Working groups were established to focus on goals and strategies for components of the comprehensive plan, and a community engagement campaign was activated through neighborhood workshops, open houses, online surveys, social media, and press releases. MIG also guided the city to develop sacommplan.com. First-phase sub-plan reveals have rolled out in 2018 and will continue in 2019. How these plans will be implemented is another complex matter city council needs to hash out.
“The future growth of San Antonio is intended to build on the polycentric nature of its existing employment centers,” Renkens says. “The intent is to make those existing centers more vibrant places to live, work, and play that are highly walkable and bikable, as well as connected by transit.”
As part of these centers, building blocks are intended to organize and guide San Antonio’s future investments through neighborhoods, corridors, urban centers, and regional centers. Place types are amenity-based developments in three classifications: multimodal mixed use; trails/open space; and adaptive reuse.
Renkens further elaborated: “All place types were defined with an eye toward how they transition appropriately to existing single-family neighborhoods that may be nearby. The city considered land use, scale, and massing to ensure that each of the place types will be developed in a manner that is harmonious and complementary with existing and future neighborhoods.”
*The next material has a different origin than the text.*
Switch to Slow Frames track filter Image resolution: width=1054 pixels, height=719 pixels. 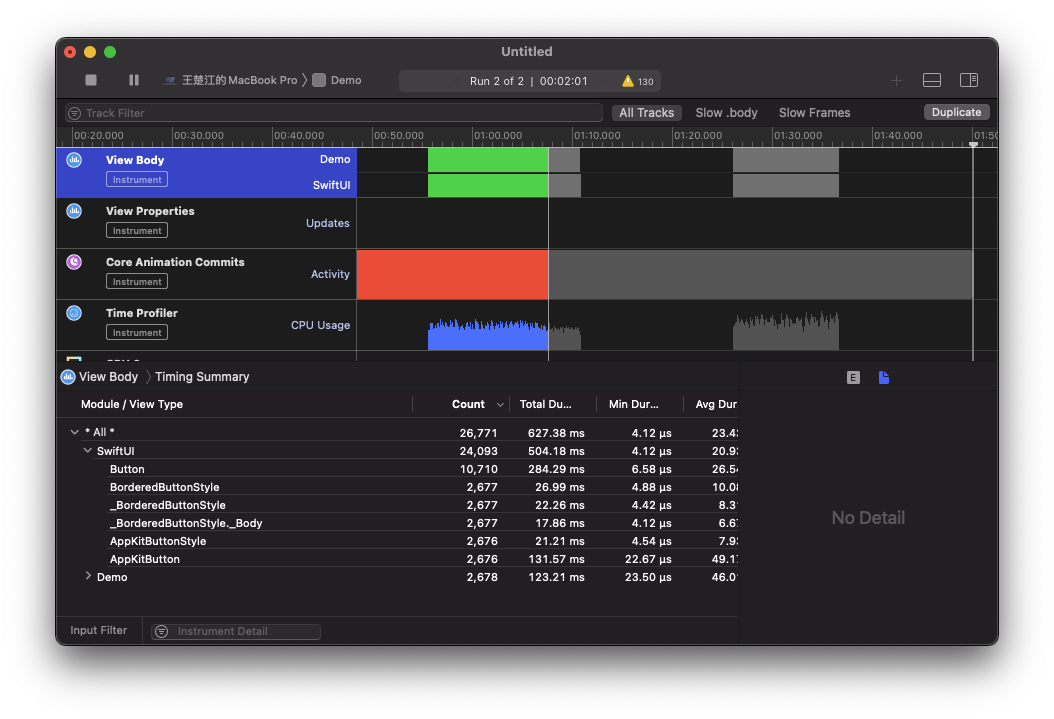coord(814,113)
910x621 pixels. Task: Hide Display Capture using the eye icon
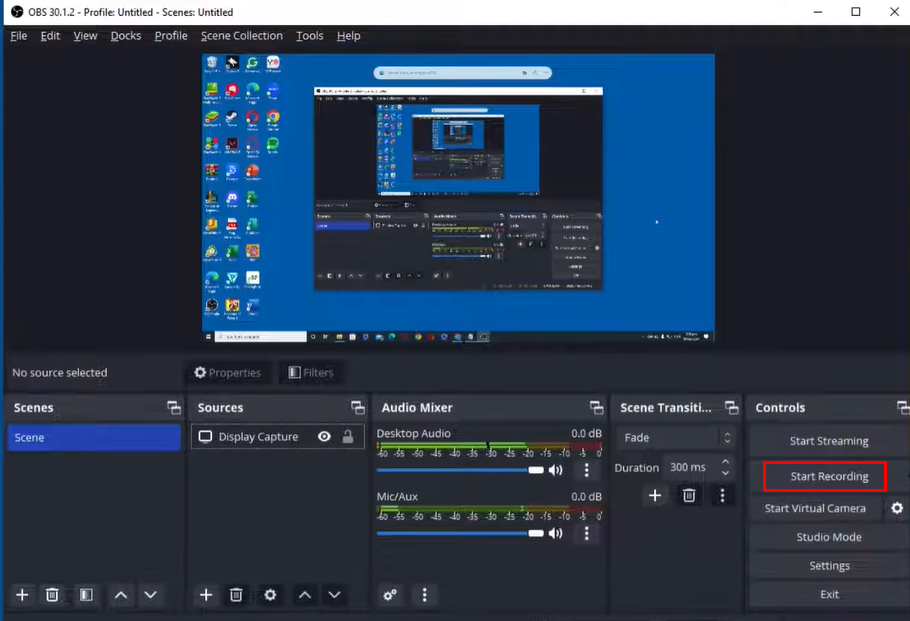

By studying these community building-blocks, patterns of growth, and connective infrastructure paths, planners and leaders can evaluate the economic drivers acting upon the urban and suburban, while also recognizing the strong social forces acting upon the city — including divisive immigration and sanctuary city laws — that are simultaneously beneficial, parasitic, and mutualistic. Because of these laws, Texas is ground zero for the nation’s immigration debate.

Council member Roberto Treviño, AIA, whose District 1 includes downtown and the River Walk, is an architect, businessman, and policymaker. He is focused on how to build upon existing programs, rebuilding trust between the community with local governance, and on how to garner collaboration within city departments and the community to convey complex messages about what San Antonio could be amid complex rezoning issues in the central business district.

“The city is shaped by each person and parcel that creates it,” he says. “Here in District 1, we experience a wide diversity of both of these things, and as a council office we look to build on this. It is critical that we are able to adapt and grow. Throughout District 1, we have seen that history has caused layers of issues in regards to zoning that impede this. We have initiated five large area rezonings to correct the zoning parcel by parcel and help set a foundation for moving forward.”

The rezoning to reclassify residential, commercial, and industrial parcels will allow for the appropriate growth of nodes, corridors, transit, appraisals, and taxes.

“It’s all tied together with the issues of planning,” Treviño says. “Peel it back, and you see the heart of this and why cities need to embrace a plan. Cities are built and made. They don’t happen by accident. You must start with a good design and demand strategies of thoughtful design that are layered and connecting.”

Florence Tang, Assoc. AIA, is a journalist and project manager in Houston.